Consumers in the 19 century had more face—to-face interaction with the manufacturer of the product they were purchasing. However, as 20 century consumers become less aware of where there products were coming from, Congress determined when creating the Trademark Act of 1905 that trademarks would serve to provide this information to consumers. However, trademark infringement cases were still limited to cases of direct competition and more specifically to goods with similar descriptive properties. Rather than proving dilution of the senior mark by the junior mark, the senior mark had to prove consumer confusion.

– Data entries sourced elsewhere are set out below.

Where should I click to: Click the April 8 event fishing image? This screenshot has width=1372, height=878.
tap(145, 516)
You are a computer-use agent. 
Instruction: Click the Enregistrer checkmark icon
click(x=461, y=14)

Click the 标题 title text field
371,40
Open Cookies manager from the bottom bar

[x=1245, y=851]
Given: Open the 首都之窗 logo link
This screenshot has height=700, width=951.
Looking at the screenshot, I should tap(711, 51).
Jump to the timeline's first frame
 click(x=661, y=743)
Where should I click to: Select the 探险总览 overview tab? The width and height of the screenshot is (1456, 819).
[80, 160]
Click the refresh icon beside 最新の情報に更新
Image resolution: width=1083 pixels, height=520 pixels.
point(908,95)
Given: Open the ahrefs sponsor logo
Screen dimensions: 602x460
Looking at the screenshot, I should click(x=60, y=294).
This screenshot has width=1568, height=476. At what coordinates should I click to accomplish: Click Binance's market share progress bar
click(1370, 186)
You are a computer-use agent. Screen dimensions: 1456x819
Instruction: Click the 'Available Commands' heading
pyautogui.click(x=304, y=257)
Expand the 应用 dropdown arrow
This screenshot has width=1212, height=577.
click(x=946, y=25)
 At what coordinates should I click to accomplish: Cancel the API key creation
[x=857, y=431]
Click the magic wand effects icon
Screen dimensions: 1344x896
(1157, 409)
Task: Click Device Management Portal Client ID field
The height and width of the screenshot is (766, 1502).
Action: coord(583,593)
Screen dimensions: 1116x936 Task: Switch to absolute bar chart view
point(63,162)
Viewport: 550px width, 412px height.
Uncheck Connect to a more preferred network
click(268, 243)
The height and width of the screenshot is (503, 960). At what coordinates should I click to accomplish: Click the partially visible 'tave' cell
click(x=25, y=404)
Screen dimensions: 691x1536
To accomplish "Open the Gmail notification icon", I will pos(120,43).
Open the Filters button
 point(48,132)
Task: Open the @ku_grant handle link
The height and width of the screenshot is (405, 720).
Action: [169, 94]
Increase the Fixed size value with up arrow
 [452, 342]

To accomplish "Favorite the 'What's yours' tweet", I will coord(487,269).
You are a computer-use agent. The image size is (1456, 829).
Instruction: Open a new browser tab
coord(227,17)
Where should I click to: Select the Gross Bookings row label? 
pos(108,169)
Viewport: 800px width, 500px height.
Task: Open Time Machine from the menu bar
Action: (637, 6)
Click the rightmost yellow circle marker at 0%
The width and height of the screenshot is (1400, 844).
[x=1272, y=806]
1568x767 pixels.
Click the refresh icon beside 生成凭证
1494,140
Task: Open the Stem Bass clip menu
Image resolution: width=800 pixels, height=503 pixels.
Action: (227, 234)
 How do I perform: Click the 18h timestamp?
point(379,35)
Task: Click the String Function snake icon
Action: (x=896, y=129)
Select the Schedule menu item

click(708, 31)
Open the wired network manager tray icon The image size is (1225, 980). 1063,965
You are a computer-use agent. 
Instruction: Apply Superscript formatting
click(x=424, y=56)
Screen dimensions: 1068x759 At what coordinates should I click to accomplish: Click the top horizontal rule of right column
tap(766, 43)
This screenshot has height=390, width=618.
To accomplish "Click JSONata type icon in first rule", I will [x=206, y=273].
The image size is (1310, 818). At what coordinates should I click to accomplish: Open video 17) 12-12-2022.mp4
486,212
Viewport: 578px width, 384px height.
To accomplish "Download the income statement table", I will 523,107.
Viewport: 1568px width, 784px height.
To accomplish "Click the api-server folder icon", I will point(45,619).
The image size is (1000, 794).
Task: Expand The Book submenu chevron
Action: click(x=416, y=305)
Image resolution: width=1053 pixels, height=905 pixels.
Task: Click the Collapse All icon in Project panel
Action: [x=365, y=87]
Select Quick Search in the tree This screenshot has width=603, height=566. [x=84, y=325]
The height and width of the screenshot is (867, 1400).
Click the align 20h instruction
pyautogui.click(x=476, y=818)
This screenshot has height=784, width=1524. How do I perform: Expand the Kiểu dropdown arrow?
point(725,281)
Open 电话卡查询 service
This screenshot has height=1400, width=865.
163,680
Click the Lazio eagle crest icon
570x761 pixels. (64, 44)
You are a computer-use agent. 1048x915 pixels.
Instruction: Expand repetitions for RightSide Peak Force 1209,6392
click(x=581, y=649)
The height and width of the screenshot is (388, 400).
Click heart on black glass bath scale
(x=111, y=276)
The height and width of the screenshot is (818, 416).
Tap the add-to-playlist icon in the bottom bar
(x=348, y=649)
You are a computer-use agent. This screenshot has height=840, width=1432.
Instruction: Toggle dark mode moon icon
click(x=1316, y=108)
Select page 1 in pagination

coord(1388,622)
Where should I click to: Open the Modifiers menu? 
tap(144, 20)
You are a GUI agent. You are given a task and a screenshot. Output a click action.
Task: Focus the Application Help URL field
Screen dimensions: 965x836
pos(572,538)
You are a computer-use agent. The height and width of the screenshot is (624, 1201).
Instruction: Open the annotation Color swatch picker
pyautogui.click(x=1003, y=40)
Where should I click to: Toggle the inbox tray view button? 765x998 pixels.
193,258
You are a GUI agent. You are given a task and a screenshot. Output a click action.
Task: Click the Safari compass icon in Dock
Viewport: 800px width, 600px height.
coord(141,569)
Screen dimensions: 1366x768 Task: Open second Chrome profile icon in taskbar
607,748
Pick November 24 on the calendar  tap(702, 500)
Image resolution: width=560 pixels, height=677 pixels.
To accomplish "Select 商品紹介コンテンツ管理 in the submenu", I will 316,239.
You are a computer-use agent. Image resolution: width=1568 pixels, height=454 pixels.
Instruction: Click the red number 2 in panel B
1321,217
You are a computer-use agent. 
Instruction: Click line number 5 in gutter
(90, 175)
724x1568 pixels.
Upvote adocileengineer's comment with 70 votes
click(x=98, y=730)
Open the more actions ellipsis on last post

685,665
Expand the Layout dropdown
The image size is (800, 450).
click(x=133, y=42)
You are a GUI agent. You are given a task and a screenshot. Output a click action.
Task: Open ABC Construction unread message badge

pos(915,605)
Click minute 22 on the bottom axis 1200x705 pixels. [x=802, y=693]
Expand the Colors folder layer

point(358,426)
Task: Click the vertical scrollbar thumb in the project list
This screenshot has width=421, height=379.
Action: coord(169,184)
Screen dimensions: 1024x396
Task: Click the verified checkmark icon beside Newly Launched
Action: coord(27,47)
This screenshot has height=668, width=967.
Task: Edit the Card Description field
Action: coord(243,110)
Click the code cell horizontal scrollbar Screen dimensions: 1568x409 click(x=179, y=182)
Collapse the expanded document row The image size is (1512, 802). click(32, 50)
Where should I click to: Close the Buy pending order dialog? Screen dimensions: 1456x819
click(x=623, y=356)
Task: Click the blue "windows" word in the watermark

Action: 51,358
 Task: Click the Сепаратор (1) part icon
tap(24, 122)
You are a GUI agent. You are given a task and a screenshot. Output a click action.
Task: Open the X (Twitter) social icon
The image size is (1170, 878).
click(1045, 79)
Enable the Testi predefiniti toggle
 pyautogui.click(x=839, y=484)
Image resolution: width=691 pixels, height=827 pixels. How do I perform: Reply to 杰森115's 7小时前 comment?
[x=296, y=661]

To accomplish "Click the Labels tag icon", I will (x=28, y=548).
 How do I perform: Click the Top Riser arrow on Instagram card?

Dilution statutes until this point were only at the state level. A heavily contested issue with the 1988 Trademark Law Revision Act was dilution and whether it should be included in the act. It was passed in the Senate with a dilution provision, but removed from the House version before being passed. However, in 1996 Congress, without hesitation, amended the 1946 Lanham Acts to include a section on dilution, the Federal Trademark Dilution Act (FTDA).
The court must determine if it was meant to require proof that actual harm was caused or merely to mean a likelihood of harm. Dilution has been defined by the FTDA as the “lessening of the capacity of a famous mark to identify and distinguish goods or service, regardless of the presence or absence of competition between the owner of the famous mark and other parties, or likelihood of confusion, mistake, or deception. "
Dilution through tarnishing may create a negative association with the goods or services covered by the senior mark. In order to dilute a more senior mark, the junior mark must be sufficiently similar to the Plaintiff’s mark in order to cause dilution.